Bitcoin Inflows Projected to Reach $420 Billion by 2026: A Bitwise Analysis

Bitcoin (BTC) is poised to experience substantial capital inflows, potentially reaching $420 billion by 2026, according to a report by crypto index fund management firm Bitwise. This growth is fueled by increasing adoption from diverse investors, including publicly listed companies, sovereign wealth funds, exchange-traded funds (ETFs), and even nation-states.

Key Projections and Drivers:

  • Projected Inflows: Bitwise estimates $120 billion in Bitcoin inflows by the end of 2025 and a further $300 billion in 2026, totaling $420 billion.
  • ETF Growth: US spot Bitcoin ETFs have already demonstrated impressive growth, surpassing gold ETFs in their early stages. They recorded $36.2 billion in net inflows in 2024.
  • Institutional Adoption: Publicly listed companies and nation-states collectively hold nearly 1.7 million BTC, signaling long-term confidence in the asset.

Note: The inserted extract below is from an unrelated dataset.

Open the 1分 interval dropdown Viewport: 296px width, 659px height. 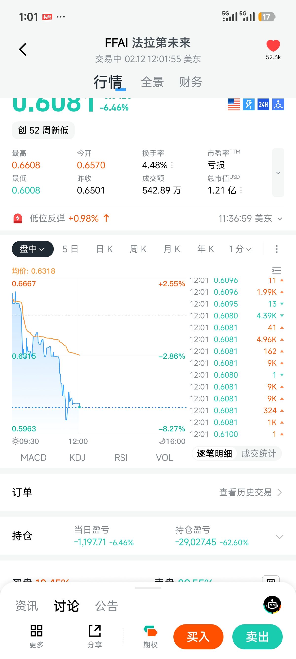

The report, titled “Forecasting Institutional Flows to Bitcoin in 2025/2026,” highlights the rapid success of Bitcoin ETFs. Bitcoin ETFs reached $125 billion in assets under management (AUM) within 12 months, a pace 20 times faster than SPDR Gold Shares (GLD). This suggests Bitcoin is on track to significantly outperform gold in terms of attracting investment.

Spot Bitcoin and gold ETFs forecast projections. Source: Bitwise

However, potential risks remain. Around $35 billion in Bitcoin demand was sidelined in 2024 due to risk-averse compliance policies at major corporations like Morgan Stanley and Goldman Sachs. The increasing legitimacy of BTC ETFs is expected to unlock this capital, with these firms waiting for multi-year track records.

Fidelity’s Director of Global Macro, Jurrien Timmer, believes Bitcoin’s ability to trade above $100,000 indicates its potential to replace gold as a primary store of value. The Sharpe ratios of Bitcoin and gold have also converged, indicating a similar risk-adjusted return profile.

Bitcoin as a Reserve Asset: The Bull, Base, and Bear Cases

Beyond ETFs, Bitcoin’s attractiveness as a reserve asset is growing among public and private companies, as well as sovereign nations. Currently, companies hold around 1,146,128 BTC, worth $125 billion, representing 5.8% of Bitcoin’s total supply. Nation-states collectively hold 529,705 BTC ($57.8 billion), with the United States, China, and the United Kingdom leading the way.

Bitwise analysts outlined bear, base, and bull case scenarios for future wealth allocation to Bitcoin:

  • Bear Case: Nation-states reallocate 1% of their gold reserves to Bitcoin, driving $32.3 billion in inflows. US states create BTC reserves at 10%, adding $6.5 billion, while wealth management platforms allocate 0.1% of assets ($60 billion). Public companies contribute another $58.9 billion, bringing the total inflows to over $150 billion.
  • Base Case: Nation-states reallocate 5% of their gold reserves, generating $161.7 billion. US states raise their adoption to 30% ($19.6 billion), wealth platforms allocate 0.5% ($300 billion), and public companies double their holdings to $117.8 billion. This aligns with Bitwise’s forecast of $120 billion by 2025 and $300 billion by 2026, capturing 20.32% of Bitcoin’s supply.
  • Bull Case: Nation-states allocate 10% of their gold to Bitcoin, leading to $323.4 billion in inflows. US state adoption rises to 70% ($45.8 billion), wealth platforms allocate 1% ($600 billion), and public companies quadruple their holdings to $235.6 billion. In total, inflows could exceed $426.9 billion, absorbing 4,269,000 BTC.

The Future of Bitcoin:

The growing interest from institutional investors and governments underscores a rising confidence in Bitcoin’s long-term value. With a limited supply, it is increasingly seen as a potential hedge against inflation and fiat currency debasement.

Currently, 94.6% of Bitcoin’s supply has already been mined (19,868,987 BTC as of May 2025), further strengthening its position as a scarce and potentially valuable asset.